果たして300~400ページもの原書を訳せるのか、ひとつの物語として完成させることができるのか。それを確かめるために、手頃なミステリを1冊自力で訳してみました。その後も次々に新たな原書に手をつけ、気がつけば8冊を翻訳。安定した質とスピードを追い求めた結果ですが、それでもなお独学だけでは限界があると感じ、通信講座を受講しました。技法やルールを体系的に学ぶことができ、足りなかった部分を補うことができたと思っています。

錬金術や神話に関するリサーチに苦戦
デビューのきっかけは、翻訳者ネットワーク「アメリア」で見つけたリーダー募集の求人情報です。それまでに「アメリア」で受けたトライアルで優秀者の認定を受けていたこと、通信講座できちんと技術を磨いていたこと、何より自力で8冊翻訳した熱意を評価していただき、リーダーとして採用していただきました。

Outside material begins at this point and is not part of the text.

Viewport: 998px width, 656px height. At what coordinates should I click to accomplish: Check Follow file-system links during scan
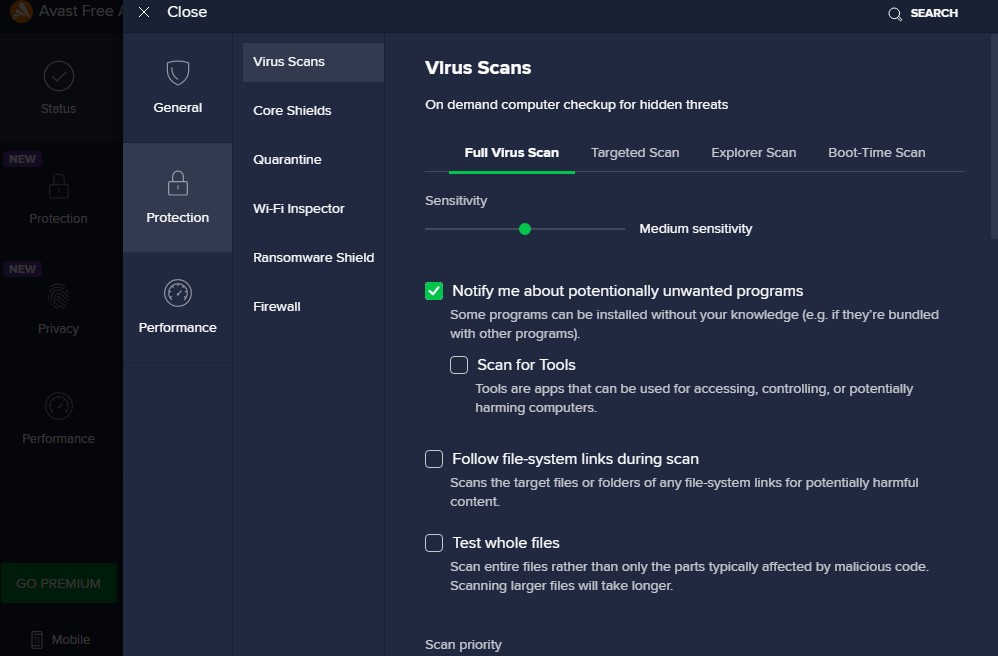pos(434,459)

リーディングを依頼された『バビロンの魔女』は、メソポタミア文明と旧約聖書とを組み合わせたユニークなミステリです。登場人物が多く謎解きも複雑だったため、わかりやすさを第一に考えてレジュメを作成。また、歴史、宗教、美術、ジャーナリズム、ファンタジー、サスペンスなど、多様な要素が絡み合う物語なので、その魅力をあますところなく伝えることも心がけました。

結果的に翻訳もさせていただけることになり、大変うれしく思いました。同時にプロデビューするという誇りと責任感が芽生え、極限まで自分を追い込みながら翻訳作業を進めました。特に大変だったのはリサーチです。史実に基づく物語であるため、いくつもの資料にあたっては情報の裏を取りました。錬金術や神話については虚実入り交じっているため、見つけた資料の真偽を見極めるだけでも一苦労。ですが、丹念に調べ上げたことで物語の説得力や厚みが増し、読者の方の知的好奇心をくすぐる作品に仕上げられたのではないかと思っています。

原稿ができあがった直後は、まさに抜け殻のような状態でした。それでも、美しく製本された訳書と対面したときには、疲れが一気に喜びへ。そのとき初めて、デビューする喜びを実感することができました。
なにげなく見える日常であっても、人の胸の奥にはあらゆる感情や心理が潜んでいます。それらを解き放ち、共鳴し、寄り添ってくれるのが本ではないかと考えています。以前の私はミステリにその役割を求めていましたが、これからはほかのジャンルにも目を向け、多くの方の心の友となるような1冊をご紹介できるよう、翻訳力をいっそう養っていきたいと思っています。

「好き」という気持ちがあればこそ
好きなだけで翻訳家になれるものではありませんが、遠く険しい道のりだからこそ、なによりもまず「好き」という強い気持ちが必要です。小説がそうであるように、本は基本的に「楽しむためのもの」なので、好きでなければ「楽しさ」を提供することはできないと思います。勉強法については、まずは自分の好きな訳文を探し、その訳文を繰り返し読んで、まねてみるといいと思います。私もそこから出発したので、学習の一助になれば幸いです。